University of Toronto Engineering Students Urged to Prioritize Sustainability in AI System Design
The growing global adoption of artificial intelligence technologies, including machine learning, has created a new sustainability challenge: AI systems are energy-intensive – and the more sophisticated they become, the more resources they require.
To help address the issue, a team of experts including the University of Toronto’s Hans-Arno Jacobsen and Natalie Enright Jerger – both professors in the Edward S. Rogers Sr. department of electrical and computer engineering at the Faculty of Applied Science & Engineering – are launching an initiative that aims to align Canada’s tech investments with its vision for a sustainable, carbon-neutral future.

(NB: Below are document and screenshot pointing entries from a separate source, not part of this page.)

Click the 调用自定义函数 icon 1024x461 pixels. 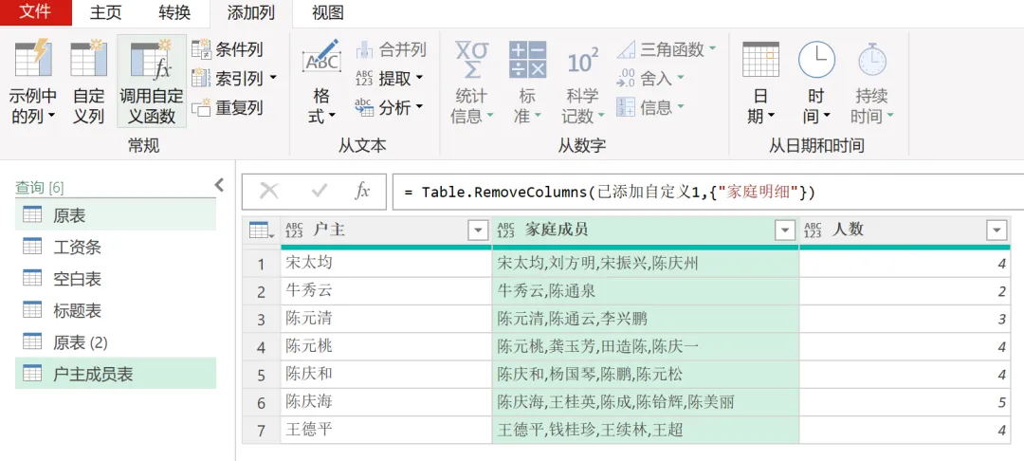[152, 59]
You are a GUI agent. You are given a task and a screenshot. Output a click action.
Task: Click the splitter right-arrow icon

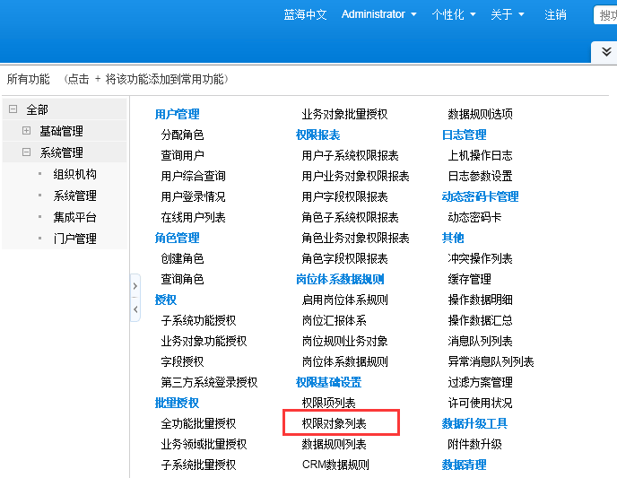(x=135, y=286)
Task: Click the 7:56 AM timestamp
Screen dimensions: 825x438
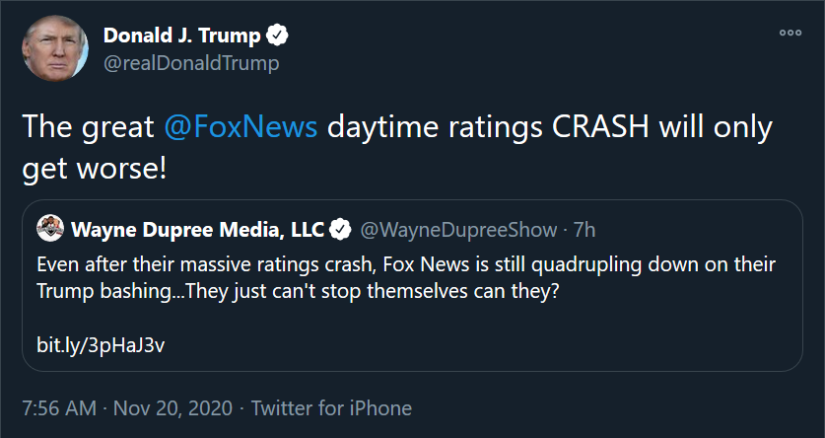Action: coord(59,408)
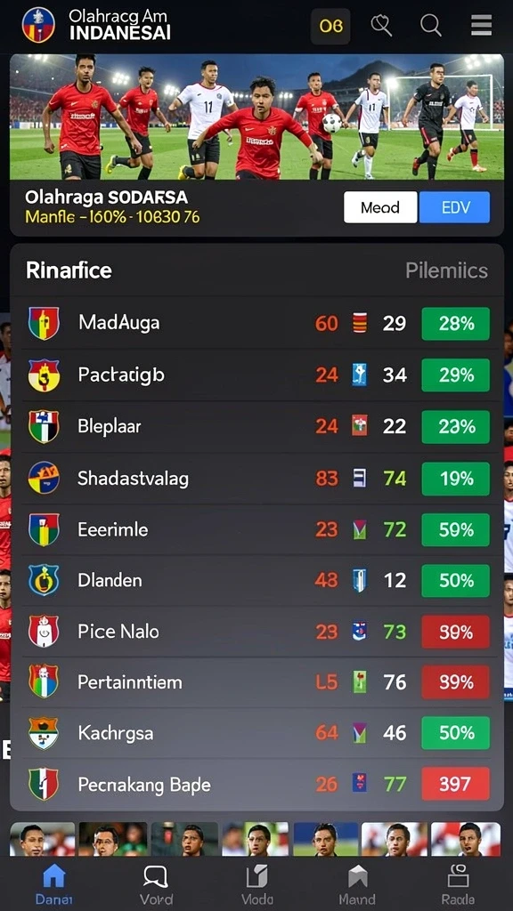Click the blue EDV button
Image resolution: width=513 pixels, height=911 pixels.
[455, 207]
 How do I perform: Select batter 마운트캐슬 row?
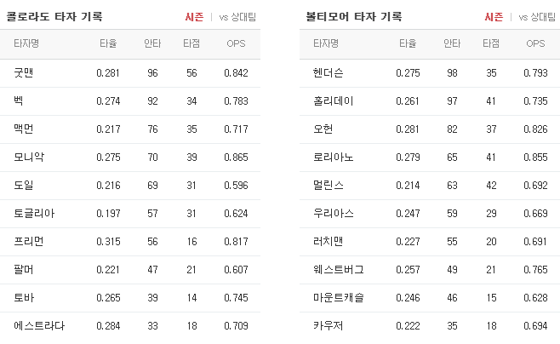click(x=430, y=298)
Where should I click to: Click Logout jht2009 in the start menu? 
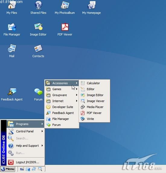pos(26,162)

The Sustainable Data Systems for Data Science (SDSDS) project aims to train a new generation of computer and data scientists who can combine comprehensive technical skills with sustainability awareness. The project recently received a $1.6-million Collaborative Research and Training Experience (CREATE) grant from the Natural Science and Engineering Research Council of Canada (NSERC).
“A majority of students are unaware of how sustainability informs responsible development of platforms and systems because, frankly, there just aren’t many courses or learning paths available to them in this area,” says Enright Jerger, who holds the Canada Research Chair in Computer Architecture and is director of the division of engineering science.
“Another crucial component of this project is to equip our students with knowledge transfer strategies so they can seed these ideas in the workforce. Today’s trainees becoming tomorrow’s trainers.”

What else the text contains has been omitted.